AIM OF THE EXERCISE: Of the material below, the lines to be retyped are those from the line containing "The width and height of the screenshot is (399, 333)." through the line containing "This screenshot has width=1169, height=1587.", inclusive; reproduce them exactly.

═════ MATERIALS PROVIDED

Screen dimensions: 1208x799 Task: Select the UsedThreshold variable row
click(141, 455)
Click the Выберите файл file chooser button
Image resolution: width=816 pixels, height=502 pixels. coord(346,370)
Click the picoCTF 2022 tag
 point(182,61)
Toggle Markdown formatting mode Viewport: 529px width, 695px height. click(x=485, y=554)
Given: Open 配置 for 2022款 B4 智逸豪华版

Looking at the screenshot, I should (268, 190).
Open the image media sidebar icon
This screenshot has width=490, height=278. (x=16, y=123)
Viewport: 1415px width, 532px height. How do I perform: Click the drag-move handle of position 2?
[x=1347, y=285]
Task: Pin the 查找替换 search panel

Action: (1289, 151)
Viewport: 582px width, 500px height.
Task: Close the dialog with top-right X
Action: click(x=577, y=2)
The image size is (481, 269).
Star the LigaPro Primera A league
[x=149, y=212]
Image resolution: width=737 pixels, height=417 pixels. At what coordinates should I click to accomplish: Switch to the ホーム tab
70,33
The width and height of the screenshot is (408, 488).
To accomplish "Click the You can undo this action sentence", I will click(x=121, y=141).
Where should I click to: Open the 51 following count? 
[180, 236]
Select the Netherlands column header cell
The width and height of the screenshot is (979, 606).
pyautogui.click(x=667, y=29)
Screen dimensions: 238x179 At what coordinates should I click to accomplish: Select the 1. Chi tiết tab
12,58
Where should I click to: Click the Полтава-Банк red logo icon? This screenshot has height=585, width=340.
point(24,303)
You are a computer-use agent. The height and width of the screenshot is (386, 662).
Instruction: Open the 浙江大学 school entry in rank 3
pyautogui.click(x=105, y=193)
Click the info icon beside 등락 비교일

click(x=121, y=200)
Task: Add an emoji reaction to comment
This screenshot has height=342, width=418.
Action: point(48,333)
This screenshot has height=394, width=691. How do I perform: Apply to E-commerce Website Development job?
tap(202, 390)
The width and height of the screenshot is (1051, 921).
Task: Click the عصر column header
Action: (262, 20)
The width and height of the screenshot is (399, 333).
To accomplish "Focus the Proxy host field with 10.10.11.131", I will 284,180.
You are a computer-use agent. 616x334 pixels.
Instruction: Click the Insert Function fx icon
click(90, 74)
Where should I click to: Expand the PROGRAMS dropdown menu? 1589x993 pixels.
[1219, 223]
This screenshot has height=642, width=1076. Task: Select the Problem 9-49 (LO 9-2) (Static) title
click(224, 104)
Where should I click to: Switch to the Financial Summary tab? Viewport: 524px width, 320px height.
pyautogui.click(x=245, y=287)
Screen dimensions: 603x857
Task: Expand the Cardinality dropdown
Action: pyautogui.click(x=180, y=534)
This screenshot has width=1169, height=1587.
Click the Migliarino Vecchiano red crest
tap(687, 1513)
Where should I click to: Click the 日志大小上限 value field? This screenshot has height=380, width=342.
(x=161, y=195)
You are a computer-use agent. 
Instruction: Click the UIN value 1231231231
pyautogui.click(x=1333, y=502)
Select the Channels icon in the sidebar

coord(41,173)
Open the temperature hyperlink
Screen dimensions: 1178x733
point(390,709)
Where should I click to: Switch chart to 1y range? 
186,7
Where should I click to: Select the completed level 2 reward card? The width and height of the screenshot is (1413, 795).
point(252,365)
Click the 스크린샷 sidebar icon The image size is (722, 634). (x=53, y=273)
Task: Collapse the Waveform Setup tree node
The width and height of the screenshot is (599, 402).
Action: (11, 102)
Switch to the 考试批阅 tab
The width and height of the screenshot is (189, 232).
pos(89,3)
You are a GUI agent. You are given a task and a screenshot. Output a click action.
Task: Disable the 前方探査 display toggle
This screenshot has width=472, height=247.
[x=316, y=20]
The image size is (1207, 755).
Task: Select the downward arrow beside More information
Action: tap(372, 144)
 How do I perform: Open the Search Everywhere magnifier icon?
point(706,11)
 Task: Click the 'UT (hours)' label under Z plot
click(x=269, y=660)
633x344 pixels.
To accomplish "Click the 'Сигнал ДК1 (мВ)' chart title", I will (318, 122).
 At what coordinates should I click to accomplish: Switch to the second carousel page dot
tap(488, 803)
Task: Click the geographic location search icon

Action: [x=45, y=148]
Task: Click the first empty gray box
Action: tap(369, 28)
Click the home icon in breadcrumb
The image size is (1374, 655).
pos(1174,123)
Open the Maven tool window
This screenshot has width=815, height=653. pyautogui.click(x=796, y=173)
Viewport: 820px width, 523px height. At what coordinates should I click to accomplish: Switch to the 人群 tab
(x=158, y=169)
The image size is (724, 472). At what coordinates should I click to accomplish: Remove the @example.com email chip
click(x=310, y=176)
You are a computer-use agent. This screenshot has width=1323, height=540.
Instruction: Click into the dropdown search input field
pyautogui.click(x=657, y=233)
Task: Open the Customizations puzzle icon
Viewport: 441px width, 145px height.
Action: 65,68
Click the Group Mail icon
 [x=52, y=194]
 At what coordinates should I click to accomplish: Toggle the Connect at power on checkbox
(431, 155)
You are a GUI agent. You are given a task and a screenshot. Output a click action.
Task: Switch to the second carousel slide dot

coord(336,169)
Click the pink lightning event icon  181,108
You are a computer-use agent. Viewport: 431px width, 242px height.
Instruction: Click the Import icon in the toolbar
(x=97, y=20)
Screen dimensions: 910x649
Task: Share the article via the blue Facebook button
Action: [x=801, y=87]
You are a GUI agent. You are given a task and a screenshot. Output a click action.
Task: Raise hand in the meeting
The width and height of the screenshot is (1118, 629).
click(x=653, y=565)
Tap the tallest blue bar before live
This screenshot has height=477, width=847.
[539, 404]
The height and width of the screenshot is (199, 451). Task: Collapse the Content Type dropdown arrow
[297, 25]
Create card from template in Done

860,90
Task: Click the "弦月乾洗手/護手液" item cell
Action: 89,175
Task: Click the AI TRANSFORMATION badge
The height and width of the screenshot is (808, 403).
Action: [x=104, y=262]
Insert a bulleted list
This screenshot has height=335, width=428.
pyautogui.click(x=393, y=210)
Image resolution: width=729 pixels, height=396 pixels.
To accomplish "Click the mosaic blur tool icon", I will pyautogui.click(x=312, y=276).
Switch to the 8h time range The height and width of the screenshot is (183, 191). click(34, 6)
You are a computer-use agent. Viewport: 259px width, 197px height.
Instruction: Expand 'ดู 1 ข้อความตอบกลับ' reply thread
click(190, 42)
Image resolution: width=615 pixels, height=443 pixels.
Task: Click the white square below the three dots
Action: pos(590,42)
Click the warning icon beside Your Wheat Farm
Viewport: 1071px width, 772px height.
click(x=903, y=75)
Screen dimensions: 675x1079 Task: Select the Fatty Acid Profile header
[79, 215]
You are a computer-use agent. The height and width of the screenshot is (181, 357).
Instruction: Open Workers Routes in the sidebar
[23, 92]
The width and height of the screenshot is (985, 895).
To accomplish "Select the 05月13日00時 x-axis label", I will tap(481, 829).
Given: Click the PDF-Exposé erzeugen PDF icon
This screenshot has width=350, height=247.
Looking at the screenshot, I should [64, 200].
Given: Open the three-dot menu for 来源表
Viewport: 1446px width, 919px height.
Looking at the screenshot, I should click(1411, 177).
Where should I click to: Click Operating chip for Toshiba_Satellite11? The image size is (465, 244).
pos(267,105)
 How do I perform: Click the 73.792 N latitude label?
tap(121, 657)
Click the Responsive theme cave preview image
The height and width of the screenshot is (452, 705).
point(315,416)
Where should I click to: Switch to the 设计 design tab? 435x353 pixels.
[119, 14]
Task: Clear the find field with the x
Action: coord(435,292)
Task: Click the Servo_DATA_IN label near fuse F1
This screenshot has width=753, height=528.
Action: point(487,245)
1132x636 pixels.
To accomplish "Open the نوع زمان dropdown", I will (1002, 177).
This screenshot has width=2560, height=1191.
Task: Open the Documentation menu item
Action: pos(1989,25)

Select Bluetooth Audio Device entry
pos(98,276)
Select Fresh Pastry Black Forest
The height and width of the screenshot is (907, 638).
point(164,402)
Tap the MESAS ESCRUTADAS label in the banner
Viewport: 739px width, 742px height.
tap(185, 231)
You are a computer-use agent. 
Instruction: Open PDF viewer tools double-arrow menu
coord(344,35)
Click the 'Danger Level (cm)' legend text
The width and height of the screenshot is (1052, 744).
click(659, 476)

══════════

EXERCISE RESULT:
The width and height of the screenshot is (399, 333).
To accomplish "Focus the Proxy host field with 10.10.11.131", I will 284,180.
You are a computer-use agent. 616x334 pixels.
Instruction: Click the Insert Function fx icon
click(90, 74)
Where should I click to: Expand the PROGRAMS dropdown menu? 1589x993 pixels.
[1219, 223]
This screenshot has height=642, width=1076. Task: Select the Problem 9-49 (LO 9-2) (Static) title
click(224, 104)
Where should I click to: Switch to the Financial Summary tab? Viewport: 524px width, 320px height.
pyautogui.click(x=245, y=287)
Screen dimensions: 603x857
Task: Expand the Cardinality dropdown
Action: pyautogui.click(x=180, y=534)
This screenshot has width=1169, height=1587.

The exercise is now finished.